Le Carême, qui a commencé le Mercredi des Cendres, est un temps d’union au mystère de Jésus qui a passé quarante jours dans le désert, résistant à toutes les tentations du diable avant sa crucifixion. Comme lui, un chrétien doit savoir jeûner et résister fermement aux tentations qui l’entourent. Pendant ce temps « au désert », les fleurs ornent les églises. Mais leur présence doit être sobre, simple et discrète, comme l'indique le Service de la Pastorale liturgique et sacramentelle. La plupart du temps, elles évoquent alors l’austérité de ce temps liturgique qui invite à retrouver l’essentiel. Une injonction doit néanmoins être respectée : la décoration de fleurs sur l’autel-même est interdite, à l’exception du quatrième dimanche (Lætare), des solennités et des fêtes.
Un seul fil conducteur pour tout le Carême
Pour composer les bouquets de Carême, en règle générale, on garde tout le long de ce temps un fil conducteur : une seule composition avec quelques variations au fil des dimanches. Cette base de la composition est très simple, dépouillée, pour symboliser le désert avec des branches d’arbre mortes qui annoncent la Rédemption par la Croix, des pierres claires et foncées qui figurent la terre et quelques fleurs séchées qui symbolisent la mort avant la Résurrection.
La composition peut-être partagée entre deux vases symbolisant ainsi une alliance de la Rédemption par la Croix et la Résurrection. Pour préparer Pâques au fil des dimanches, on y ajoutera des branches, des graines et des fleurs séchées en ajoutant ensuite des feuillages verts et des fleurs fraîches symbolisant la vie nouvelle du Ressuscité et sa victoire sur la mort.

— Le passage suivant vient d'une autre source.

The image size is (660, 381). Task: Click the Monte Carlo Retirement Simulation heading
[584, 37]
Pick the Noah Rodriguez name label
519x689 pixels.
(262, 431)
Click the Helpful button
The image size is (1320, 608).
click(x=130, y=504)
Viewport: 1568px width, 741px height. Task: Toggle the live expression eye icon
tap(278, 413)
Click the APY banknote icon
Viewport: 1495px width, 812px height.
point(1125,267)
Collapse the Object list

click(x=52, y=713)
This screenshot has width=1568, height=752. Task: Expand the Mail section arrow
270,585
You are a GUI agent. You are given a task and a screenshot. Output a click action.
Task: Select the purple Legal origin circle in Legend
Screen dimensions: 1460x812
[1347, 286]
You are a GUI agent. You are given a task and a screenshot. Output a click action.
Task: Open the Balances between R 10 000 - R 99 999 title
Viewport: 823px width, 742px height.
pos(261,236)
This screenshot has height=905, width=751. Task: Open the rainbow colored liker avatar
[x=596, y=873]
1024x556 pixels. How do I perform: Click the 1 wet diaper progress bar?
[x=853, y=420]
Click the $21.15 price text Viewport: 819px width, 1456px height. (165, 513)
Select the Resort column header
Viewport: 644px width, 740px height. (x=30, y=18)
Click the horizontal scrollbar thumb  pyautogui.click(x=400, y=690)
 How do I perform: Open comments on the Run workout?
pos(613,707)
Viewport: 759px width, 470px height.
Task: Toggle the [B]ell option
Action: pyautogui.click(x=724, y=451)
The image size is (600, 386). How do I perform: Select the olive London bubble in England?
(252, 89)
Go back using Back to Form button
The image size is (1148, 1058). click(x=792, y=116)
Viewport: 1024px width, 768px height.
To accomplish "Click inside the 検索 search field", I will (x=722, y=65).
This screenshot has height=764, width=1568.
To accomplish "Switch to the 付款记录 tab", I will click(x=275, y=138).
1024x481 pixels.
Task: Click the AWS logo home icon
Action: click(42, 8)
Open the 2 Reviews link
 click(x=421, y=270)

Petit guide des bouquets de Carême :
Le 1er dimanche de Carême, on ajoute du sable sur les pierres foncées et des branches couvertes de lichens (mousse qui envahit les branches des arbres).
Le 2e dimanche de Carême est le temps de la transfiguration : des branches de cornouiller (arbuste à petites fleurs jaunes) vont alors enluminer le bois sec, accentuant le contraste entre la mort et la vie, entre la Passion et Pâques. Elles laissent ainsi paraître la gloire de Dieu. Des petits bouquets de jonquilles ou d’immortelles symbolisant l’espérance s’y ajouteront.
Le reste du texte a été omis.